Written by
Kristine Lloyd, Princeton Laboratory for Artificial Intelligence
May 1, 2025

As the scaling of existing data becomes increasingly unsustainable, researchers must find algorithmic innovations to “bend” scaling laws and continue the rapid advancement of large language models, Yejin Choi said as part of the Princeton Laboratory for Artificial Intelligence’s ongoing Distinguished Lecture Series.

“It might be that the era of brute force scaling is over, and the era of smart scaling begins,” she said. “Therefore, we can now do what computer science is all about, which is algorithms.”

The AI Lab’s Distinguished Lecture Series aims to bring scholars to campus whose research demonstrates the transformative impact AI could have across disciplines. The final Distinguished Lecture of the semester will be held Friday, May 2, featuring DeepMind Vice President for Research Pushmeet Kohli.

Choi, an incoming professor of computer science at Stanford University, was named among the Time100 Most Influential People in AI, and in 2022 received the prestigious MacArthur Foundation award commonly called the “genius grant.” 
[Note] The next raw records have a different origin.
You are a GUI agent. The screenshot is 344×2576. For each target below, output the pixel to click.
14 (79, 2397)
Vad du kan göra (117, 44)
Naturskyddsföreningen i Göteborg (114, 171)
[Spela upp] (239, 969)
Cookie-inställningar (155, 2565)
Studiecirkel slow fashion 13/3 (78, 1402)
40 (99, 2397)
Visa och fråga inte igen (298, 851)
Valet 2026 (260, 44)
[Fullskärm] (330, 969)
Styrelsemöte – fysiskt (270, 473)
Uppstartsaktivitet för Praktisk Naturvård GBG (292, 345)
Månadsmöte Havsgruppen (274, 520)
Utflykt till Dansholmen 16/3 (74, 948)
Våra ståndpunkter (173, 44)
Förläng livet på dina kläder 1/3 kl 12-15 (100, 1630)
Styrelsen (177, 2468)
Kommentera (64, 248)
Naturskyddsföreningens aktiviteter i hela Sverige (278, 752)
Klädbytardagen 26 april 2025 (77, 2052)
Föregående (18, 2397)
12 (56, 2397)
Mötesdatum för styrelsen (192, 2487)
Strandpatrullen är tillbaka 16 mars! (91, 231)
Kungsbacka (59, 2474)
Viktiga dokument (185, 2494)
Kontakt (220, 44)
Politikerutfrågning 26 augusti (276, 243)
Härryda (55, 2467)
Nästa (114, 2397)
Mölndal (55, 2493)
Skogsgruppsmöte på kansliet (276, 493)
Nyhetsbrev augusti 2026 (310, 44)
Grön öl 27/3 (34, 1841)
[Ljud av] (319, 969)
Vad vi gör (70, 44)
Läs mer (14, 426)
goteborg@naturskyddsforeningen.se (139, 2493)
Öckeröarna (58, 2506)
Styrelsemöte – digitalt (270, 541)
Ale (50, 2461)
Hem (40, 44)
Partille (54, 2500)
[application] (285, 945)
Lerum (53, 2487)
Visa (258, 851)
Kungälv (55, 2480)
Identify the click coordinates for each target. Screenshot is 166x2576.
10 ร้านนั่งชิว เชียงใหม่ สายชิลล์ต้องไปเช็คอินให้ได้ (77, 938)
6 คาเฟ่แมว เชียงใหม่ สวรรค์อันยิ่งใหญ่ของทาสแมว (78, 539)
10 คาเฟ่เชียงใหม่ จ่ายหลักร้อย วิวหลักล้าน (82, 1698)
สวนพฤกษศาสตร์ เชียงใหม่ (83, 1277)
“She is one of the brightest stars of AI and language models,” said Sanjeev Arora, director of Princeton Language and Intelligence, which hosted the event. 

Earlier in her career, she was a professor of computer science at the University of Washington, where she was also an adjunct in the linguistics department, and affiliate of the Center for Statistics and Social Sciences. She earned her Ph.D. from Cornell University.

The Distinguished Lecture, held April 11 in the Friend Center, was based on Choi’s new research from her time as a senior director at Nvidia, she said. She agrees with other prominent researchers who believe that retraining, the process of updating a large language model by training it again with a new dataset, will soon no longer be useful. 

“We humans are not writing internet data fast enough for [large language models] to train more,” Choi said. “So how do we cope with this situation?”

In her talk, Choi described recent research into methods for enhancing synthetic data, symbolic search algorithms for test-time reasoning, test-time training that enhances learning even during testing, and a new tokenization algorithm for better and faster inference.

“In the end, I think the scaling of intelligence will continue, but we as a community, I hope, will do it in a more, exciting, smart way,” Choi said.